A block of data
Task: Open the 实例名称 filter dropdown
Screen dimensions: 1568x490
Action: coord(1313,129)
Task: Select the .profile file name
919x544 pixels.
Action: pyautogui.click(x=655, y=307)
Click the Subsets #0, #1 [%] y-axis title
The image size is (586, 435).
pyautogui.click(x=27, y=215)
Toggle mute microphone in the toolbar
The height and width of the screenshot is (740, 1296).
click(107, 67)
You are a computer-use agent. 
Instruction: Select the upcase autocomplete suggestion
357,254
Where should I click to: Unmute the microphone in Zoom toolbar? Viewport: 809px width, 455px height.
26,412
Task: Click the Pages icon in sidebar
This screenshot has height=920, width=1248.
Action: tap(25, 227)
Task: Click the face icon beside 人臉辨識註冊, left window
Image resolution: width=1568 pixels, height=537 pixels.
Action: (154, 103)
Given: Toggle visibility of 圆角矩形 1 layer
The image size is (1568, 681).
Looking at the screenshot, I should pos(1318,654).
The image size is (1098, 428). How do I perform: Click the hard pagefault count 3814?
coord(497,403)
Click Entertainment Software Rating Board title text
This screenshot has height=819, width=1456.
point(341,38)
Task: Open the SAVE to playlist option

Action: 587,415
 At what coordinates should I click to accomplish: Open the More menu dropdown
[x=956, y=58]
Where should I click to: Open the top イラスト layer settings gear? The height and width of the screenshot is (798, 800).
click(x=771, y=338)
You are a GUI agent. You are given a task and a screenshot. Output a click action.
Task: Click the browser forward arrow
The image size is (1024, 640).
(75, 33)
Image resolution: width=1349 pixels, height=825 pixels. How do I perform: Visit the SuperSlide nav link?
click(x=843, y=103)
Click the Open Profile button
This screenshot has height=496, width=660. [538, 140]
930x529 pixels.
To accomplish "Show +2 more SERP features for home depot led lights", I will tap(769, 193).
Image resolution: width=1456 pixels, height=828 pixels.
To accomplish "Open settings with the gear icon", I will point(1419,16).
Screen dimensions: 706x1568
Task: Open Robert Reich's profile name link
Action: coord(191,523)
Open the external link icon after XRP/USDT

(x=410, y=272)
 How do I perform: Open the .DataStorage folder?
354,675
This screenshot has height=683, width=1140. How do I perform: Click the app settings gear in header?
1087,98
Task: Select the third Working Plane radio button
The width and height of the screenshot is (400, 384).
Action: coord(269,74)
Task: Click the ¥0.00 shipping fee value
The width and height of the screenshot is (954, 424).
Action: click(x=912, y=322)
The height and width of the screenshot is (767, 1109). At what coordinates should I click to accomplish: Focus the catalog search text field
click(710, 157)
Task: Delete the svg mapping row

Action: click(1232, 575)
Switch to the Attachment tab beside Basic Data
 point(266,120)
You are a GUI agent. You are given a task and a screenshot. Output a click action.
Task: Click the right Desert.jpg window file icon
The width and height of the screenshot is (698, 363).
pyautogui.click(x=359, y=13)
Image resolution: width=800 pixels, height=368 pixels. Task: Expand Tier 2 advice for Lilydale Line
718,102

Set exercise: Could you reproduce all of the material above word for word, line by line, without changing anything?

Worked solution:
Task: Open the 实例名称 filter dropdown
Screen dimensions: 1568x490
Action: coord(1313,129)
Task: Select the .profile file name
919x544 pixels.
Action: pyautogui.click(x=655, y=307)
Click the Subsets #0, #1 [%] y-axis title
The image size is (586, 435).
pyautogui.click(x=27, y=215)
Toggle mute microphone in the toolbar
The height and width of the screenshot is (740, 1296).
click(107, 67)
You are a computer-use agent. 
Instruction: Select the upcase autocomplete suggestion
357,254
Where should I click to: Unmute the microphone in Zoom toolbar? Viewport: 809px width, 455px height.
26,412
Task: Click the Pages icon in sidebar
This screenshot has height=920, width=1248.
Action: tap(25, 227)
Task: Click the face icon beside 人臉辨識註冊, left window
Image resolution: width=1568 pixels, height=537 pixels.
Action: (154, 103)
Given: Toggle visibility of 圆角矩形 1 layer
The image size is (1568, 681).
Looking at the screenshot, I should pos(1318,654).
The image size is (1098, 428). How do I perform: Click the hard pagefault count 3814?
coord(497,403)
Click Entertainment Software Rating Board title text
This screenshot has height=819, width=1456.
point(341,38)
Task: Open the SAVE to playlist option

Action: 587,415
 At what coordinates should I click to accomplish: Open the More menu dropdown
[x=956, y=58]
Where should I click to: Open the top イラスト layer settings gear? The height and width of the screenshot is (798, 800).
click(x=771, y=338)
You are a GUI agent. You are given a task and a screenshot. Output a click action.
Task: Click the browser forward arrow
The image size is (1024, 640).
(75, 33)
Image resolution: width=1349 pixels, height=825 pixels. How do I perform: Visit the SuperSlide nav link?
click(x=843, y=103)
Click the Open Profile button
This screenshot has height=496, width=660. [538, 140]
930x529 pixels.
To accomplish "Show +2 more SERP features for home depot led lights", I will tap(769, 193).
Image resolution: width=1456 pixels, height=828 pixels.
To accomplish "Open settings with the gear icon", I will point(1419,16).
Screen dimensions: 706x1568
Task: Open Robert Reich's profile name link
Action: coord(191,523)
Open the external link icon after XRP/USDT

(x=410, y=272)
 How do I perform: Open the .DataStorage folder?
354,675
This screenshot has height=683, width=1140. How do I perform: Click the app settings gear in header?
1087,98
Task: Select the third Working Plane radio button
The width and height of the screenshot is (400, 384).
Action: coord(269,74)
Task: Click the ¥0.00 shipping fee value
The width and height of the screenshot is (954, 424).
Action: click(x=912, y=322)
The height and width of the screenshot is (767, 1109). At what coordinates should I click to accomplish: Focus the catalog search text field
click(710, 157)
Task: Delete the svg mapping row

Action: click(1232, 575)
Switch to the Attachment tab beside Basic Data
 point(266,120)
You are a GUI agent. You are given a task and a screenshot. Output a click action.
Task: Click the right Desert.jpg window file icon
The width and height of the screenshot is (698, 363).
pyautogui.click(x=359, y=13)
Image resolution: width=800 pixels, height=368 pixels. Task: Expand Tier 2 advice for Lilydale Line
718,102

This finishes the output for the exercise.